Somaya Abdulrahman Al Jowder (سمية الجودر, born January 1, 1960) is a Bahraini physician and politician from a family in the Jubur tribe. Her family is one of the oldest and most prominent in the Kingdom, including many ministers, deputy ministers, assistant secretaries, business managers, and senior military officers, as well as theologians, imams, and poets. Members of the family also live in Kuwait and the United Arab Emirates, including Anwar bin Abdul Rahman Al-Jowder, former Assistant Secretary-General of the Cabinet of Kuwait. The family intermarried with native Arab families and tribes in Bahrain and throughout the Gulf states, especially the Saudi regions of Najd and the Eastern Province.

==Career==
Al Jowder was born on January 1, 1960. She received her Bachelor of Medicine and Bachelor of Surgery from Ain Shams University in December 1982, a Doctor of Medicine in Family Medicine from American University of Beirut in September 1987, a Diploma in Clinical Psychiatry in June 1991 and Diploma in Medical Administration in December 1998 from the Royal College of Physicians of Ireland, and a training certification from the Academy of Human Resource Development in December 2004.

She worked as a family medicine consultant and psychologist, from which she was promoted to Chairwoman of the Board of Directors of Al-Naim Health Center in Manama, a post she held from March 1990 to May 2007. In 1999, she was appointed Director of the National Program to Combat Venereal Diseases and AIDS, followed by a post as Chair of the National Committee to Combat Acquired Immune Deficiency Syndrome starting in 2004.

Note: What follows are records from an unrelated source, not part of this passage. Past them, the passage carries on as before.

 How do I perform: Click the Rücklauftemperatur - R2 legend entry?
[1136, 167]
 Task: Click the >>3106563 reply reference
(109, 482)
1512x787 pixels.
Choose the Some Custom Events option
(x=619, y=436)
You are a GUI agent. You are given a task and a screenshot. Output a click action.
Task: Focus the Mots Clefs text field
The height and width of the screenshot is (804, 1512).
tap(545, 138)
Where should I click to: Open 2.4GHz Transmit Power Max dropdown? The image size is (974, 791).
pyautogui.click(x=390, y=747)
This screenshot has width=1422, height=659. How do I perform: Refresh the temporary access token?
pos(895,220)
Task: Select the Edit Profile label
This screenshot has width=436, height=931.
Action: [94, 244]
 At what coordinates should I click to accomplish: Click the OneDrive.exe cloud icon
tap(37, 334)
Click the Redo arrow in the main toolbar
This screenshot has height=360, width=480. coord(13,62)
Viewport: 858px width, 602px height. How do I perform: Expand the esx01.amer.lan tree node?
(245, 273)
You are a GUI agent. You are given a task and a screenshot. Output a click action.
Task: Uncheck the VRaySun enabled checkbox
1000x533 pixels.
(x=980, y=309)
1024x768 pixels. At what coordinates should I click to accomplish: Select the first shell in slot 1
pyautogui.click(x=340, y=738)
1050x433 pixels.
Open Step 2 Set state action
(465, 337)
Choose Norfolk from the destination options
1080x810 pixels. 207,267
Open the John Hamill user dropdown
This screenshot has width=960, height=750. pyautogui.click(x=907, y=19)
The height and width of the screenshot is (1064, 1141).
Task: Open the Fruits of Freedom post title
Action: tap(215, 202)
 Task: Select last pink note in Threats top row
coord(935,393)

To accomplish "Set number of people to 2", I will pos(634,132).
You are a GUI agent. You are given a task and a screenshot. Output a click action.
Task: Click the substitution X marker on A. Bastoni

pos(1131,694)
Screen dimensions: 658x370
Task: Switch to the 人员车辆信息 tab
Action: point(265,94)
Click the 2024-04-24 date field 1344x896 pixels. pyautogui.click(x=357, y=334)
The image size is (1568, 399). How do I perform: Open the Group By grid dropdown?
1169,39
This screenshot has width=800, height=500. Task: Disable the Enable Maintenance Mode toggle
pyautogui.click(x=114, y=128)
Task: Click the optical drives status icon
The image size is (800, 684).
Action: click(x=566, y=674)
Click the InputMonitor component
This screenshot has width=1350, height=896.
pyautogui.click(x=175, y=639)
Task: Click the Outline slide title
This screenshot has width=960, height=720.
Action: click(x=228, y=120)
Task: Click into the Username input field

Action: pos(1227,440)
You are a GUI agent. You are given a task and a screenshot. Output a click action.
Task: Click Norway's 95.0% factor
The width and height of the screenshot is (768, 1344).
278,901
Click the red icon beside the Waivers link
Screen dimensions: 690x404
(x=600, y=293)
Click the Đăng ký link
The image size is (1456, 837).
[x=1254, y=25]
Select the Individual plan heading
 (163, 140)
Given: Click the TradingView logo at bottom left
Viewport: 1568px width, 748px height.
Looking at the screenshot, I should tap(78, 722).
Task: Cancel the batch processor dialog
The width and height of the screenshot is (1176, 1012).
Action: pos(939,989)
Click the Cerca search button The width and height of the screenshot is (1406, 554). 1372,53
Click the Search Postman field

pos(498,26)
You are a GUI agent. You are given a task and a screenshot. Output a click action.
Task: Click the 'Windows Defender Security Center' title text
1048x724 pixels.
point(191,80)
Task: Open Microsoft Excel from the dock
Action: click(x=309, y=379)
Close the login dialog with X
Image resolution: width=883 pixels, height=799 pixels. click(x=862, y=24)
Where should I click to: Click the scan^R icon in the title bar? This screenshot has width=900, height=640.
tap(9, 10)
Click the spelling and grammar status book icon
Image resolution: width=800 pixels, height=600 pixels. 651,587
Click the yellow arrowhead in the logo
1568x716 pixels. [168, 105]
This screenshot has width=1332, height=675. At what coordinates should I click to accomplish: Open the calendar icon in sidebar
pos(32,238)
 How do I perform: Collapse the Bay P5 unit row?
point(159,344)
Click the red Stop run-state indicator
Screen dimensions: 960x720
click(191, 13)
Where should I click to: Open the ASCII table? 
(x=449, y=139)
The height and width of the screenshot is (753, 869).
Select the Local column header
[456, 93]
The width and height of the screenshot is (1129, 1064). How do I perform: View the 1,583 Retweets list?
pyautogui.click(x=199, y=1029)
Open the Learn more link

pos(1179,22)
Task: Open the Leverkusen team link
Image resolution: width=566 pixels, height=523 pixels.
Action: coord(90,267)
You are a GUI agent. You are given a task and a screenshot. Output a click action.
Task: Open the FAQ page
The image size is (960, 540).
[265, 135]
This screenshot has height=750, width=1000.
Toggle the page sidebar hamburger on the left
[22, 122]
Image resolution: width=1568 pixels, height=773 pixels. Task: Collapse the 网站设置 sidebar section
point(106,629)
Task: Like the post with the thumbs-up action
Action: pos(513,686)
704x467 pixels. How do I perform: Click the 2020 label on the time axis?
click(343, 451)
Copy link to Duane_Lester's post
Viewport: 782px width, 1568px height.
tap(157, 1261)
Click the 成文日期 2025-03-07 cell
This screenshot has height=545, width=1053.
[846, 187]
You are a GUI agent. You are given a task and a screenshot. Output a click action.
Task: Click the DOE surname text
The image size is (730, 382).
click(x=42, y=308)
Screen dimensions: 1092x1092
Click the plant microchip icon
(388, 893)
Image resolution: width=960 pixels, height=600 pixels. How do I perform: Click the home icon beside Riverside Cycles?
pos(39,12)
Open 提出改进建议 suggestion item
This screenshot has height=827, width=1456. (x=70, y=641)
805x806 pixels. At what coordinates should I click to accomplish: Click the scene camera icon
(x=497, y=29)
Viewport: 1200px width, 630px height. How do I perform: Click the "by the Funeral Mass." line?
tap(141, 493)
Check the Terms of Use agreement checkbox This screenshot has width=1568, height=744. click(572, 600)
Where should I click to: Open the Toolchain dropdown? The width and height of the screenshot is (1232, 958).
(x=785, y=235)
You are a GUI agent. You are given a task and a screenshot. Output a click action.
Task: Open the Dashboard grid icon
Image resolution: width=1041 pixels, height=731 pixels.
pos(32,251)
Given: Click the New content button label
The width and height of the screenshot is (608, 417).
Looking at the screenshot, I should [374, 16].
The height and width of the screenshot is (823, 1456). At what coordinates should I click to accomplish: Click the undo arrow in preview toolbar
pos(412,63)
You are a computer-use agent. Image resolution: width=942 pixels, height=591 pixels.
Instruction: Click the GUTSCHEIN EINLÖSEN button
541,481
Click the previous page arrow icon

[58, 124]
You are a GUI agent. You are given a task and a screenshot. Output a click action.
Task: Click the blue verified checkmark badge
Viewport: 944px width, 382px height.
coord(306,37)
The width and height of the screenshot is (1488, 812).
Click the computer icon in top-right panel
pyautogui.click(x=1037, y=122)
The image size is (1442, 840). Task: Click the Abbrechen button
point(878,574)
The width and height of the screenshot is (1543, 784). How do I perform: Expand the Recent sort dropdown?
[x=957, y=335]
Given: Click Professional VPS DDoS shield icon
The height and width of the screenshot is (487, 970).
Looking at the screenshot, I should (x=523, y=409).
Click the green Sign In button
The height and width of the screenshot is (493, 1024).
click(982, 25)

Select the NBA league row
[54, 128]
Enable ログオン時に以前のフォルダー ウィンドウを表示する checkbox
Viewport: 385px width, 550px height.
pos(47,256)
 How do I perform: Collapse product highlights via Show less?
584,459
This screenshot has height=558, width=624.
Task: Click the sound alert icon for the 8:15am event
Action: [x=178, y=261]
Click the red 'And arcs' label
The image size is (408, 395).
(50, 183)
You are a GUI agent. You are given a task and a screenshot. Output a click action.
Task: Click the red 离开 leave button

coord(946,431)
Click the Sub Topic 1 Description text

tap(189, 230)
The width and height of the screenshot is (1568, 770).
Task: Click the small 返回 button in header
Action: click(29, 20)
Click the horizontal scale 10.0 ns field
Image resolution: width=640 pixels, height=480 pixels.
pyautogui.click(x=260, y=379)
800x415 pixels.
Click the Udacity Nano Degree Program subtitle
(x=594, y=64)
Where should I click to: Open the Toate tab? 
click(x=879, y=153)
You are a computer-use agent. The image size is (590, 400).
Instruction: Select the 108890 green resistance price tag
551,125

In the 2011 Bahraini parliamentary by-elections, she won the first constituency in the Central Governorate with 1,725 votes for 51%, only 65 more votes than the runner-up, Al Wefaq candidate Osama Al Khaja. In the 2014 Bahraini general election, she lost the race for the tenth constituency in the Capital Governorate after winning 152 votes for 3.31% in the first round.